:: Excerpted text ::
────────

Early in the Great War, men left Britain’s factories in droves to enlist. Struggling to keep up production, arsenals hired women to build the weapons the military urgently needed. “Be the Girl Behind the Man Behind the Gun,” the recruitment posters beckoned.
Thousands of women—cooks, maids, shopgirls, and housewives—answered their nation’s call. These “munitionettes” worked grueling shifts often seven days a week, handling TNT and other explosives with little protective gear.
Among them is nineteen-year-old former housemaid April Tipton. Impressed by her friend Marjorie’s descriptions of higher wages, plentiful meals, and comfortable lodgings, she takes a job at Thornshire Arsenal near London, filling shells in the Danger Building—difficult, dangerous, and absolutely essential work.
Joining them is Lucy Dempsey, wife of Daniel Dempsey, Olympic gold medalist and star forward of Tottenham Hotspur. With Daniel away serving in the Footballers’ Battalion, Lucy resolves to do her bit to hasten the end of the war. When her coworkers learn she is a footballer’s wife, they invite her to join the arsenal ladies’ football club, the Thornshire Canaries.
The Canaries soon acquire an unexpected fan in the boss’s wife, Helen Purcell, who is deeply troubled by reports that Danger Building workers suffer from serious, unexplained illnesses. One common symptom, the lurid yellow hue of their skin, earns them the nickname “canary girls.” Suspecting a connection between the canary girls’ maladies and the chemicals they handle, Helen joins the arsenal administration as their staunchest, though often unappreciated, advocate.
The football pitch is the one place where class distinctions and fears for their men fall away. As the war grinds on and tragedy takes its toll, the Canary Girls persist despite the dangers, proud to serve, determined to outlive the war and rejoice in victory and peace.
PUBLISHERS WEEKLY
Chiaverini (Resistance Women) adds to the glut of revisionist war stories featuring strong women characters with a serviceable if overlong tale focused on England during WWI, where women were encouraged to take jobs in industry and agriculture. Former suffragette Helen Purcell marries an industrialist who converts his family's sewing machine manufacturer into a munitions factory. Poor young April Tipton, tired of the grueling work of a housemaid, learns she can make a better wage in a factory. Lucy Dempsey's famous footballer husband is away with the English Footballers' Battalion. All three women converge at Purcell's arsenal, where April and Lucy work as "munitionettes" in the Danger Building filling fuse caps with yellow TNT powder. Soon, their skin turns yellow, earning them the nickname "canary girls" but also giving them chest pain, coughs, and vomiting. Helen, with her clout as the boss's wife, becomes the factory's welfare supervisor to monitor the girls' health. Meanwhile, Lucy helps organize a factory football team, a welcome distraction. Though Chiaverini takes too long establishing the characters, she succeeds at immersing readers in 1914 London, with convincing details of munitions manufacturing, stark class disparities, patriotic duty, and soccer matches. Those willing to go the distance will root for these indomitable women.

────────

:: Information given ::
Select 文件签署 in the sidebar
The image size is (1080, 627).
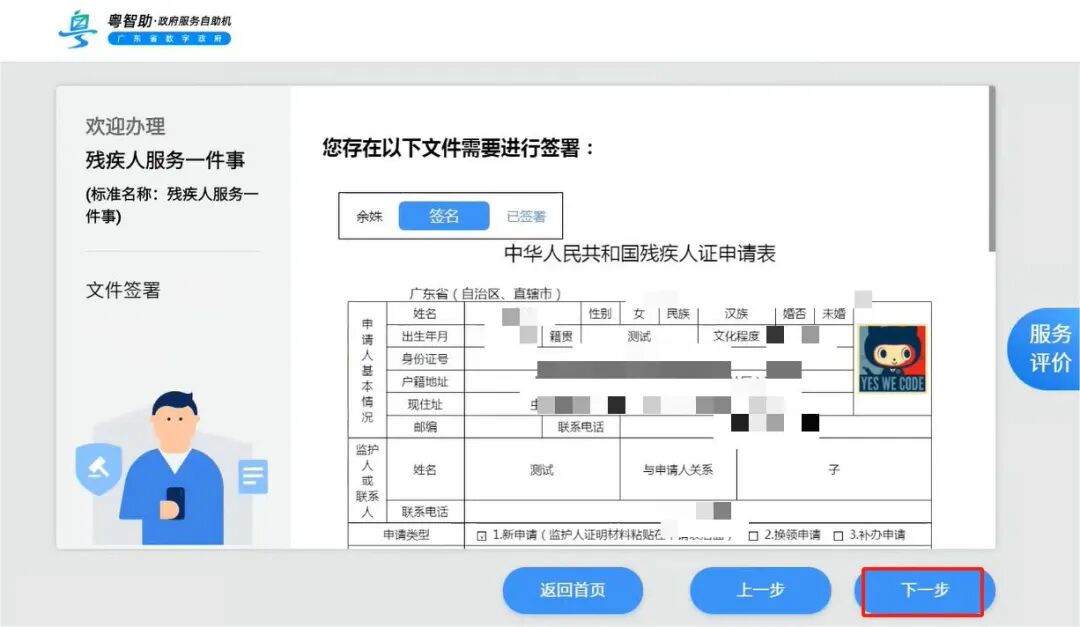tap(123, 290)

────────

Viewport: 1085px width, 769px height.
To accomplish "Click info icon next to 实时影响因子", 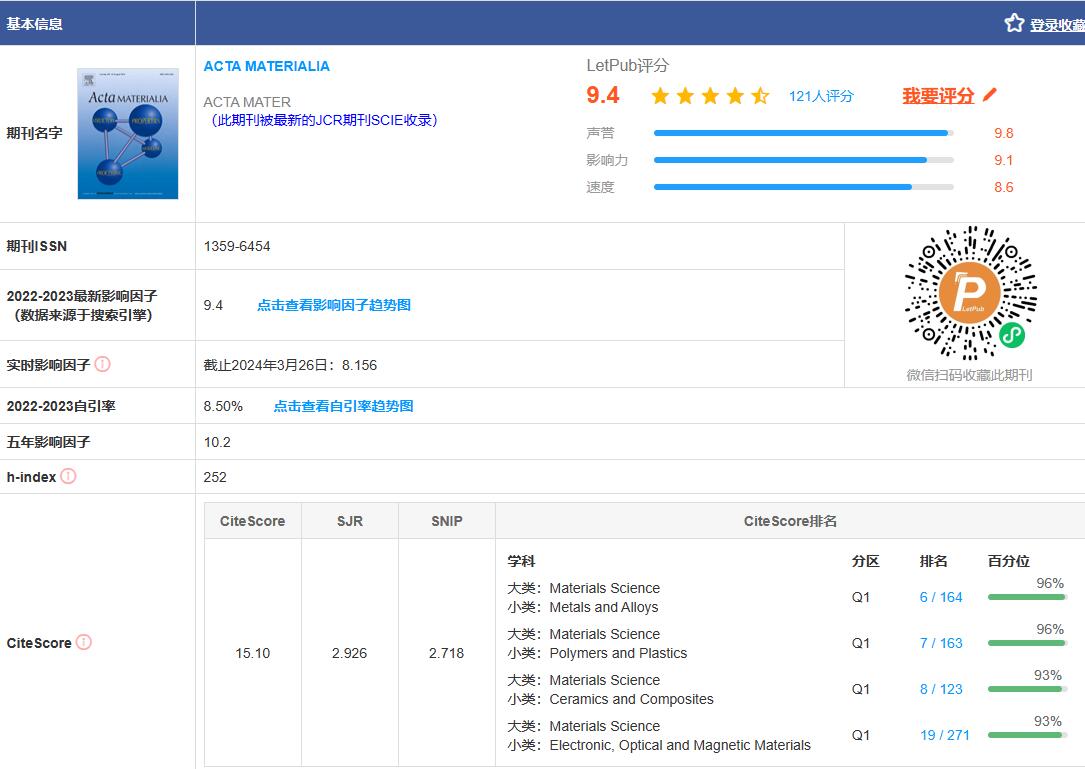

────────

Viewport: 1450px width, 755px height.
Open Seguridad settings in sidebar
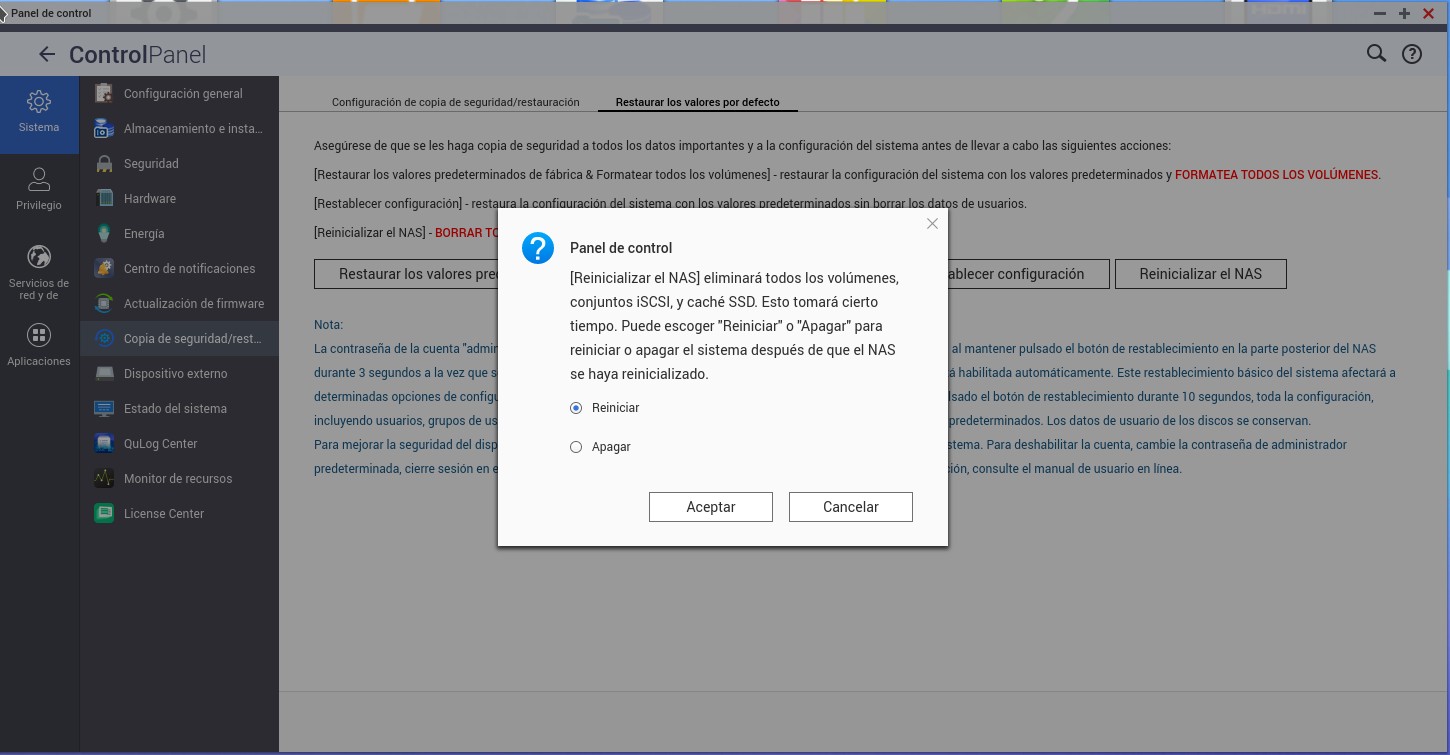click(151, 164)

────────

:: What you have to do ::
Reproduce word for word the section of the passage on Britain's wartime munitions workers that opens with the words containing "Joining them is" and closes with "the Thornshire Canaries.". Nothing in the records is needed here.

:: Completed task ::
Joining them is Lucy Dempsey, wife of Daniel Dempsey, Olympic gold medalist and star forward of Tottenham Hotspur. With Daniel away serving in the Footballers’ Battalion, Lucy resolves to do her bit to hasten the end of the war. When her coworkers learn she is a footballer’s wife, they invite her to join the arsenal ladies’ football club, the Thornshire Canaries.